Riscrivi le righe che vanno da quella con "The width and height of the screenshot is (2194, 1307)." fino all'ultima, compresa, sostituendo "Minimize" con "Maximize" e lasciando tutto il resto identico.

:: Materiale

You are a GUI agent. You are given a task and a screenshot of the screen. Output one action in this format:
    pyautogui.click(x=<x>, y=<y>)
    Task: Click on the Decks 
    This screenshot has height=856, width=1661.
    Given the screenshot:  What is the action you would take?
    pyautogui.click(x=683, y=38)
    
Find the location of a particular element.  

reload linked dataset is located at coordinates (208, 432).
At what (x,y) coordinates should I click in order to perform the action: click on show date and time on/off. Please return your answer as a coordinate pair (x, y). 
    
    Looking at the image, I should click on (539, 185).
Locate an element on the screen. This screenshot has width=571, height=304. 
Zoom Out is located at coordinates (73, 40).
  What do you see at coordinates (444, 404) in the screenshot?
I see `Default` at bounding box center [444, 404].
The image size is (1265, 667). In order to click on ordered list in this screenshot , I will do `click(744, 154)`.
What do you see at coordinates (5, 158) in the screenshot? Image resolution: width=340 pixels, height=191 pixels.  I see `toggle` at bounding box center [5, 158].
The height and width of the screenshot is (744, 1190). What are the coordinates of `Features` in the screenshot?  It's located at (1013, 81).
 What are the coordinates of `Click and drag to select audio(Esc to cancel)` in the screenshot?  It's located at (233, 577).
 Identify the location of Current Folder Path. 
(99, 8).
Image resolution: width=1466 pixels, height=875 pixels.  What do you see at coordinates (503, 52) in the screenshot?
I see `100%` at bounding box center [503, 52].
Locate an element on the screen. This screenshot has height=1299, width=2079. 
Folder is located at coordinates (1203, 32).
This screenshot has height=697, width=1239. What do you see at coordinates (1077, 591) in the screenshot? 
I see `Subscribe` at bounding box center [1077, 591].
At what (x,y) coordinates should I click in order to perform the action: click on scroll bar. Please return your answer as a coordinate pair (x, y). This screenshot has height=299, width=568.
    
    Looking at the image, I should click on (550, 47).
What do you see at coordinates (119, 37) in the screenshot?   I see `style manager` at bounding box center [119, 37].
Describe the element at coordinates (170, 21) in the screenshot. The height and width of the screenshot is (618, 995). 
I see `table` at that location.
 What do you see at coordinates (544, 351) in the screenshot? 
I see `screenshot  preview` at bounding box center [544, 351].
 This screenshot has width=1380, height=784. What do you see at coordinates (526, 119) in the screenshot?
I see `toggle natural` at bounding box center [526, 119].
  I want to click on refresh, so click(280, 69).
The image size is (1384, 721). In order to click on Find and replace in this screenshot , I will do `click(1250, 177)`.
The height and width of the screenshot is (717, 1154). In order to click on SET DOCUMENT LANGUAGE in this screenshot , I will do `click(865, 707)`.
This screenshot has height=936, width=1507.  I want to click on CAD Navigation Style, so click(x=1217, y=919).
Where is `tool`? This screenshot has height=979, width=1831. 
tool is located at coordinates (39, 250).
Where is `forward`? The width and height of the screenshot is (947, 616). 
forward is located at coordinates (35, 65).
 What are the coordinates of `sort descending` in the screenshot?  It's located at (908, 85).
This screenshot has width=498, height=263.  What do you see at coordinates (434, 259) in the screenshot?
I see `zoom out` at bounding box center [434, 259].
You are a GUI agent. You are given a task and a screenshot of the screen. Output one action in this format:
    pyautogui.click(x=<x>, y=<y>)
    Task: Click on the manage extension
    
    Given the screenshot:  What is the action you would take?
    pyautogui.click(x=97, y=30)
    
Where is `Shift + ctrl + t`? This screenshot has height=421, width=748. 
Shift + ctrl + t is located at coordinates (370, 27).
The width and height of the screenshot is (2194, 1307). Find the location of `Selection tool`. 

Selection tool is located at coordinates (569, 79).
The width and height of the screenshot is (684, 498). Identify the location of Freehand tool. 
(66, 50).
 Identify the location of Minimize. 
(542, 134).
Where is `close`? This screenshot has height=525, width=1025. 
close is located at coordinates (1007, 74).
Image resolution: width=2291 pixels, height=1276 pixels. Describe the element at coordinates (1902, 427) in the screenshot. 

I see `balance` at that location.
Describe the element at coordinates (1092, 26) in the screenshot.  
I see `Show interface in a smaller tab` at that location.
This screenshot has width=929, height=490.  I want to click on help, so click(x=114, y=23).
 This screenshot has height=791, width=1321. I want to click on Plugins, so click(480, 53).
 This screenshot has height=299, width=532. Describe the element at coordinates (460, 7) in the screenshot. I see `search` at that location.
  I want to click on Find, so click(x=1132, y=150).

::::

Soluzione ->
The width and height of the screenshot is (2194, 1307). Find the location of `Selection tool`. 

Selection tool is located at coordinates (569, 79).
The width and height of the screenshot is (684, 498). Identify the location of Freehand tool. 
(66, 50).
 Identify the location of Maximize. 
(542, 134).
Where is `close`? This screenshot has height=525, width=1025. 
close is located at coordinates (1007, 74).
Image resolution: width=2291 pixels, height=1276 pixels. Describe the element at coordinates (1902, 427) in the screenshot. 

I see `balance` at that location.
Describe the element at coordinates (1092, 26) in the screenshot.  
I see `Show interface in a smaller tab` at that location.
This screenshot has width=929, height=490.  I want to click on help, so click(x=114, y=23).
 This screenshot has height=791, width=1321. I want to click on Plugins, so click(480, 53).
 This screenshot has height=299, width=532. Describe the element at coordinates (460, 7) in the screenshot. I see `search` at that location.
  I want to click on Find, so click(x=1132, y=150).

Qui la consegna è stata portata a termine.